Infamous: Second Son

Fuer langjaehrige Playstationspieler sollte die Reihe Infamous keine Unbekannte sein.
Fuer mich war Infamous: Second Son allerdings der Erstkontakt mit dem Franchise.


Als junger und rebellischer Delsin Rowe fuehr man ein relativ friedliches Leben im Stamm der Akomish-Indianer.
Diese Idylle wird aber an einem Tag zerstoert, an dem ein Gefangenentransport mit Conduits, sogenannten Bioterroristen mit Superkreften, im Dorf verunglueckt und Delsin durch Koerperkontakt mit einem der Conduits dessen Kraefte entzieht.
Schockiert und doch etwas erfreut ueber die neuen Faehigkeiten faellt Delsin nun leider ins Fahndungsmuster der DUP (Department of Unified Protection), die sich der Gefangennahme der Conduits verschrieben haben. 
Weil sein Stamm ihn schuetzen will werden sie in Mitleidenschaft gezogen und Delsin beschliesst nach Seattle um den Schaden wieder zu beheben.

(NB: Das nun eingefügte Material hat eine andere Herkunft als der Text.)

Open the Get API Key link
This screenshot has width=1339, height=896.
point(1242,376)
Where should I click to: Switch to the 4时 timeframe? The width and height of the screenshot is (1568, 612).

In einem Openworld Seattle kann man sich von nun an frei bewegen und sich gegen die DUP behaupten.
So befreit man nach und nach die Stadt vom Einfluss der DUP indem man diverse Aufgaben erledigt wie z.B. Kontrollzentren zu zerstoeren, Geheimagenten aufzudecken etc. Durch diese Taten bekommt man auch Energiesplitter, mit denen man seine Kraefte verstaerken kann. 
Ausserdem hat man dank einem Charma-system die Moeglichkeit die Geschichte (ein klein wenig) zu beeinflussen um am Ende als Held, oder Uebeltater dazustehen.

Grafisch zeigt dieses Spiel schon in welche Richtung diese Konsolengeneration gehen wird. Gerade die Partikeleffekte der Kraefte sehen zum Teil traumhaft aus. 
Die Stadt wirkt ein wenig lebendiger als man es von frueheren GTA-Teilen gewohnt ist, hat dafuer aber leider nicht die Groesse zu bieten.


Ein paar Kritikpunkte fuer dieses Spiel waeren fuer mich, dass man es doch recht schnell durchgespielt hat.
Es hat einfach viele tolle Ansaetze, abwechslungsreiche Kraefte, die sich schoen unterschiedlich spielen, aber leider wird alles sehr kurz gehalten. Das finde ich sehr schade, denn ich haette mich auch gerne noch mehr in Seattle aufgehalten und unter Umstaenden noch mehr Nebentaetigkeiten verfolgt, wenn es denn welche gaebe.
Die 100% sind also kein grosser Akt.

Zusammengefasst kann ich sagen, dass es sich bei Infamou: Second Son um ein sehr solides und schoenes Spiel handelt, welches aber noch weitaus mehr erreichen koennte.